¡El pueblo no se rinde, carajo!


Esto es el editorial de nuestro último Boletín KairEd No. 6… descúbrelo aquí!

 

Una ola parece estar envolviendo al mundo hacia una verdad y un poder absoluto; fundamentalismos políticos-religiosos llevan a la tierra y sus habitantes a la muerte. Se trata de una alianza de extrema derecha constituida por predicadores radicales, por corporaciones y elites mundiales (megaminería, hidrocarburos, agronegocio, capital financiero, parlamentos, iglesias, medios de comunicación) quienes consideran que el mejor mundo es aquel regido por las leyes del libre mercado, la propiedad privada, los valores morales de la religión, la defensa de la familia y el matrimonio tradicional, el fortalecimiento del armamentismo y el nacionalismo.

Esta ola fundamentalista tiene rostros y nombres que la representan y la promueven desde centros de poder teóricamente democráticos de varios países de Latinoamérica y de otros continentes. Hay quienes consideran que la ola está en su altura máxima poniendo fin al “ciclo progresista” que venía desarrollándose en algunos países latinoamericanos.

Sin embargo, tal ola de oligarquía global es cuestionada y confrontada a diario en múltiples luchas y movilizaciones sociales: las mujeres que se manifestaron en contra de Trump en el mismo día de su posesión presidencial, el surgimiento de “Francia insumisa” en las pasadas elecciones, las inmensas movilizaciones contra Temer en Brasil y por las “Diretas já!”, la defensa de la educación pública en las huelgas y marchas de docentes en Argentina y Colombia, la movilización de la ciudadanía alemana contra el G-20, Monsanto y el uso del glifosato, la centralidad y preeminencia que va tomando la defensa de los derechos de la madre tierra, las movilizaciones “Ni una más” contra los feminicidios en Argentina y México, el triunfo de la consulta popular en Cajamarca (Tolima) en donde ganó mayoritariamente el “Sí a la vida, no a la mina!” con lo que impulsó muchas otras en el país, el paro cívico de Chocó y el levantamiento de Buenaventura de donde surge el clamor afro: “El pueblo no se rinde, carajo!”… para mencionar solo algunas de las luchas anti-sistémicas.

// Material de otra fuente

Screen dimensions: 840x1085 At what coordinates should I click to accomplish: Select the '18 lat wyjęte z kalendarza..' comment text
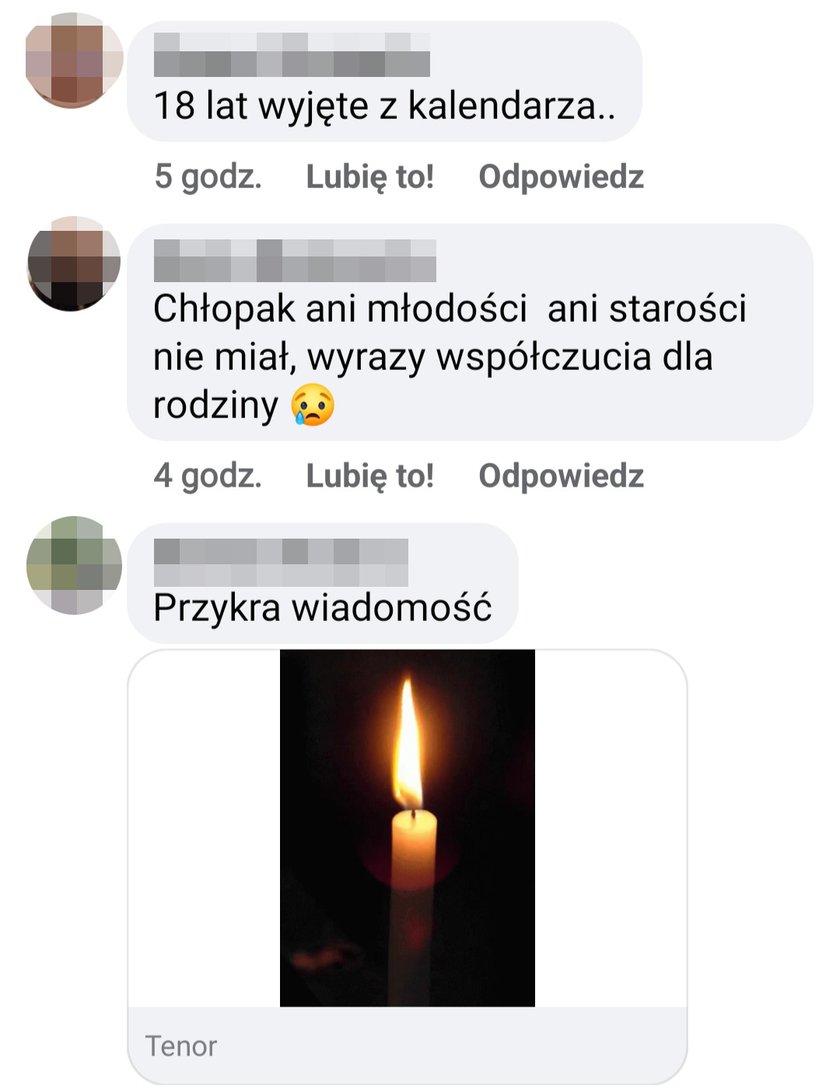click(x=384, y=107)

Este escenario de la indignación organizada desde los territorios tiende a confluir con las crecientes iniciativas anti-corrupción, con el proceso de implementación del acuerdo de paz y la consiguiente reincorporación de los excombatientes, con la red de lugares de la memoria, con las diversas experiencias de poder popular y local, etc. , dinámica que ojalá nos ayude a sacar al país, poco a poco, de la polarización Santos-Uribe y abrir un “boquete” favorable a la nueva cultura de justicia, paz, perdón y reconciliación. En esta perspectiva podríamos ubicar la próxima visita del Papa Francisco a Colombia, como aliento a las víctimas pero a la vez como interpelación profética que nos ayude a dar pasos hacia una sociedad justa, equitativa, solidaria y acogedora de la diversidad. Camino, que en lo sucesivo, no podemos dejar de trabajar.